* _Seitenauszug_:

....

Die Jagd auf den Darmkeim Mutierte EHEC-Form in Magdeburg entdeckt

Berlin (RPO). In einer Probe aus einem Abfallbehälter in Magdeburg ist das mutierte EHEC-Bakterium nachgewiesen worden. Bei dem gefundenen Bakterium vom Stamm O104:H4 handelt es sich um die Form, die in Norddeutschland grassiert und die schweren EHEC-Erkrankungen auslösen kann, wie ein Sprecher des Gesundheitsministeriums in Sachsen-Anhalt am Mittwoch sagte.

 Für eine Entwarnung zu früh: Die Minister Bahr und Aigner auf einer Pressekonferenz am Mittwoch.

Für eine Entwarnung zu früh: Die Minister Bahr und Aigner auf einer Pressekonferenz am Mittwoch.

Foto: dapd, dapd

Nach Angaben des Bundesamtes für Verbraucherschutz und Lebensmittelsicherheit (BVL) handelt es sich hierbei aber nicht um eine Lebensmittelprobe. "Es handelt sich um einen Gurkenrest, der längere Zeit im Müll lag", sagte BVL-Sprecherin, Nina Banspach. Damit sei bisher auf keinem Lebensmittel EHEC 0104 festgestellt worden, fügte sie hinzu.

Die Zahl der Todesfälle im Zusammenhang mit dem gefährlichen Darmkeim stieg bundesweit auf 26. EU-Gesundheitskommissar John Dalli lobte derweil das Krisenmanagement Deutschlands. Die EU will indes die Hilfen für betroffene Gemüsebauern auf 210 Millionen Euro erhöhen.

Dem Sprecher des Gesundheitsministeriums in Magdeburg zufolge wurde das Bakterium auf einem Gurkenrest entdeckt. Da der Abfall aber zwei Wochen in der Tonne lagerte, könnten keine Rückschlüsse gezogen werden, wann und wie das Bakterium in die Tonne gelangte. Die belastete Probe wurde aus dem Bio-Abfall einer am 19. Mai erkrankten dreiköpfigen Familie aus Magdeburg entnommen. Am 30. Mai konnte der Erreger auf dem Reststück einer Gurke nachgewiesen werden. Die Familie habe sich zuvor nicht in Norddeutschland aufgehalten.

....

* _Bereitgestellte Daten_:
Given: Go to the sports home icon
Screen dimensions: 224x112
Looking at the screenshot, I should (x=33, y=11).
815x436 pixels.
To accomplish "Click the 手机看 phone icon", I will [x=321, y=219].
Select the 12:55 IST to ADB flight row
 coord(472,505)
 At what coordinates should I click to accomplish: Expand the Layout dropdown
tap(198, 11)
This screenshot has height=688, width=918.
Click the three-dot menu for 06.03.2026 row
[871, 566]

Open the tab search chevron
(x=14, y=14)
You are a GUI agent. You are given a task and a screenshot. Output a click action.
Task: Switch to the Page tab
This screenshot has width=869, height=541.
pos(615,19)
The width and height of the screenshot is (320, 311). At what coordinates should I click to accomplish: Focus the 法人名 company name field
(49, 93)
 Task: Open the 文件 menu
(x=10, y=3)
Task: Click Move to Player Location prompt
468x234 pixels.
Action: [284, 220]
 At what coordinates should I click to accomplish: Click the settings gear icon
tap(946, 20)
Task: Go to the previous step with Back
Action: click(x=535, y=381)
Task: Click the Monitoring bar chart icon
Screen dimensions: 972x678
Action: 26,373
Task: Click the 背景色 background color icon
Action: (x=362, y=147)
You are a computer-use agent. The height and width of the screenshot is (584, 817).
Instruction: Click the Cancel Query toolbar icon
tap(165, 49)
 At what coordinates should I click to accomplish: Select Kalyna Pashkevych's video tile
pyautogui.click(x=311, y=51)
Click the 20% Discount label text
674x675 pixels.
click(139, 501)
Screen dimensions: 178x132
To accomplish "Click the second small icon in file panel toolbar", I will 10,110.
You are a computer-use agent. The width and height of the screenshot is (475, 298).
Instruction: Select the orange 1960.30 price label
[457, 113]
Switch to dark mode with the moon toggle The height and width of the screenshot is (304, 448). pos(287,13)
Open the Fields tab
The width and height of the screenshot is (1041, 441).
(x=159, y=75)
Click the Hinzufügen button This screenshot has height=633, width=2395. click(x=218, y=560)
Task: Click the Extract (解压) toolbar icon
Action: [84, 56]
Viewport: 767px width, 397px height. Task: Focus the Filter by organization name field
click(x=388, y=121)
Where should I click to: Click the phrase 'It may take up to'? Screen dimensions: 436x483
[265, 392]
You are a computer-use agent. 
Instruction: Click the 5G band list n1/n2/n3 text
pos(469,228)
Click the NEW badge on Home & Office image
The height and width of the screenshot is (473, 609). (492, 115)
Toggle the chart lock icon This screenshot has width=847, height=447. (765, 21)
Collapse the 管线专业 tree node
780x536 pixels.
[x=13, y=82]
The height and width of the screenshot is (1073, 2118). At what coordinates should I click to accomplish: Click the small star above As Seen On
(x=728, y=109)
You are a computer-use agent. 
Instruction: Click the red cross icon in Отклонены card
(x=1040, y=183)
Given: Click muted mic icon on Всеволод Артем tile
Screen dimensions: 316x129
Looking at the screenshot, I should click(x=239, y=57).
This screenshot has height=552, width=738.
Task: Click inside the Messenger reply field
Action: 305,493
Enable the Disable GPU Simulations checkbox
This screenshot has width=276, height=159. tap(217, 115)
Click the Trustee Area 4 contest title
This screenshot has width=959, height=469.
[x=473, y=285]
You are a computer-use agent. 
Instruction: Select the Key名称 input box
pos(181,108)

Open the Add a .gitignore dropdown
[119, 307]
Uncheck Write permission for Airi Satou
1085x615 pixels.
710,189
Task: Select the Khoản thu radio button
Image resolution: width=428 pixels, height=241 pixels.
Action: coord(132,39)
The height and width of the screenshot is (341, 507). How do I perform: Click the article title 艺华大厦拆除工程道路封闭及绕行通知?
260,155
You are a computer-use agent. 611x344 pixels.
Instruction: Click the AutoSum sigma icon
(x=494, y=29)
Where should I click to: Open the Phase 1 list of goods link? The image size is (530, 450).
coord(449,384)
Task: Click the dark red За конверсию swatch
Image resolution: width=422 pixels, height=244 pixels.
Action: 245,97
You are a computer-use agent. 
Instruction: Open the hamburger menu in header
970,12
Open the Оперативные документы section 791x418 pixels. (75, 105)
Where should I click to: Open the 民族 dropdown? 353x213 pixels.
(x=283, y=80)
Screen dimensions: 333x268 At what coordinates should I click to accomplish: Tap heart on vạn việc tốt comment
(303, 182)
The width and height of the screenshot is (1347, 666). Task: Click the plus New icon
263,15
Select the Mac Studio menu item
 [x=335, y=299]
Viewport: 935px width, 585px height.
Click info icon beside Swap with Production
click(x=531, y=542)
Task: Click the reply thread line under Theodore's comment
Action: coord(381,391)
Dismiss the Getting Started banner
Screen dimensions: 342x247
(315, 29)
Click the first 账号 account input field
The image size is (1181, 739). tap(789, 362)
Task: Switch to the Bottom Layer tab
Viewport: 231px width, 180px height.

....

Bitte beantworte anhand des Seitenauszugs über den EHEC-Fund in Magdeburg diese Fragen:
1. Auf wie viele stieg die Zahl der Todesfälle bundesweit?
2. Auf welchen Betrag will die EU die Hilfen für betroffene Gemüsebauern erhöhen?
3. Wie lange lagerte der Abfall in der Tonne?

* _Deine Lösung_:
1. Auf 26.
2. Auf 210 Millionen Euro.
3. Zwei Wochen.